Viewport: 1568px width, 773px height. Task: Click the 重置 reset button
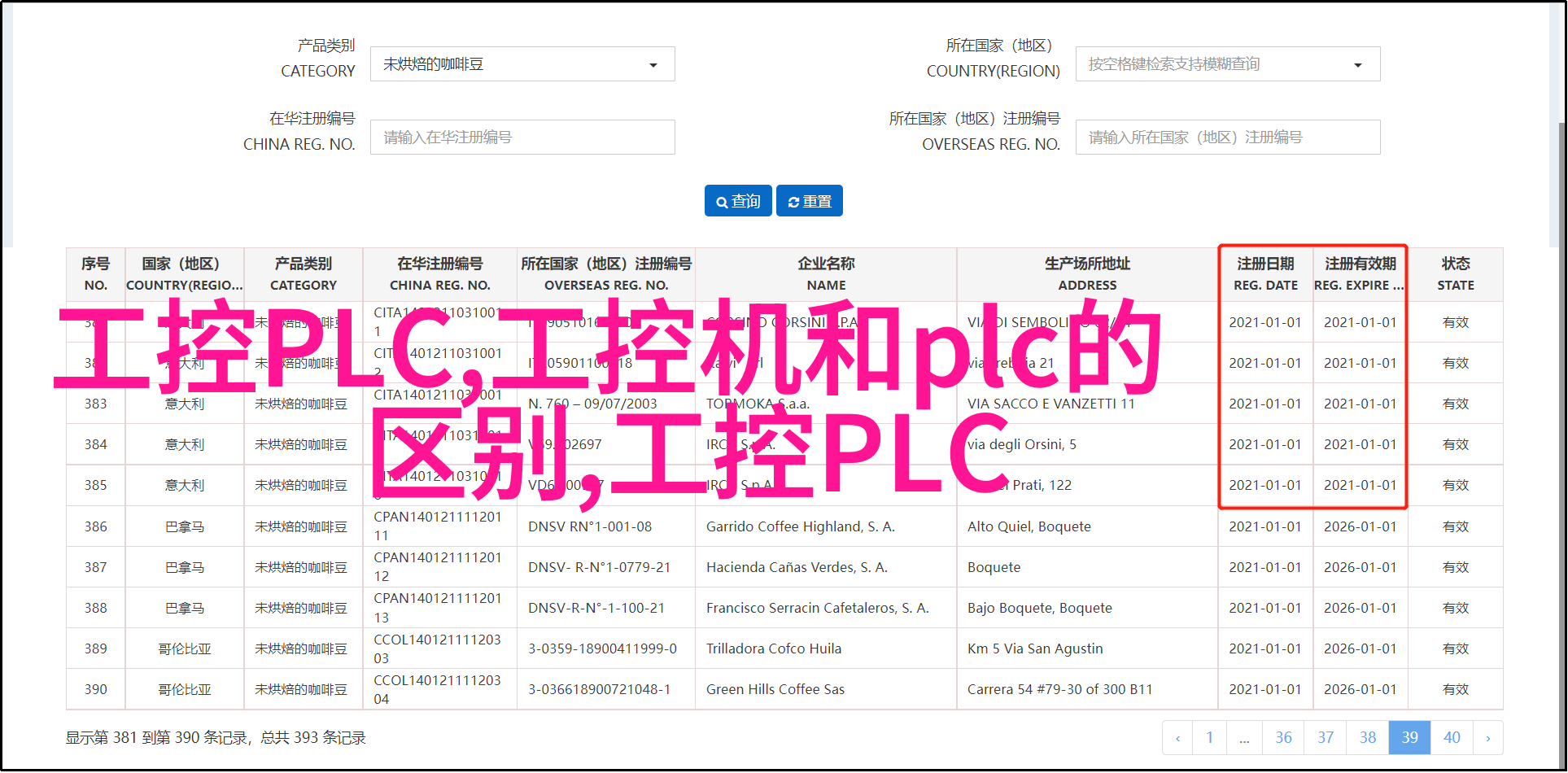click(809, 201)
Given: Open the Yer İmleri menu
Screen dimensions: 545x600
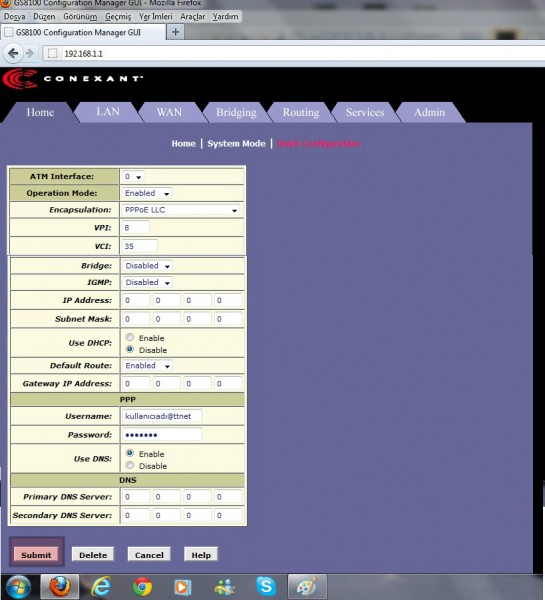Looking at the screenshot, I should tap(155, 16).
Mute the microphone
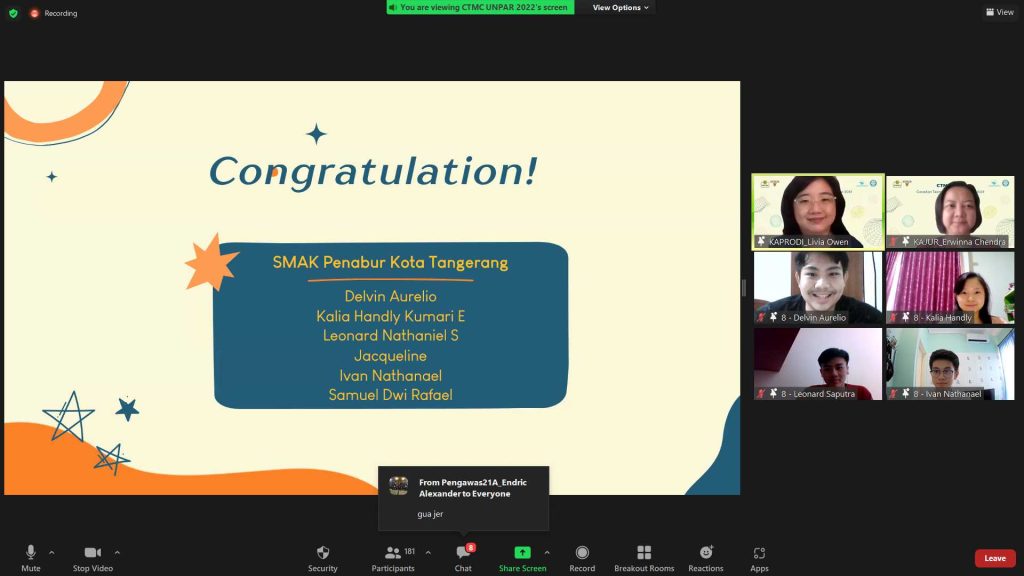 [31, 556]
###
* Work instructions
Set down all entries above again, exactly, without images.

* Response for this exercise
Viewport: 1568px width, 773px height. Task: Click the 重置 reset button
click(809, 201)
Given: Open the Yer İmleri menu
Screen dimensions: 545x600
Looking at the screenshot, I should tap(155, 16).
Mute the microphone
 [31, 556]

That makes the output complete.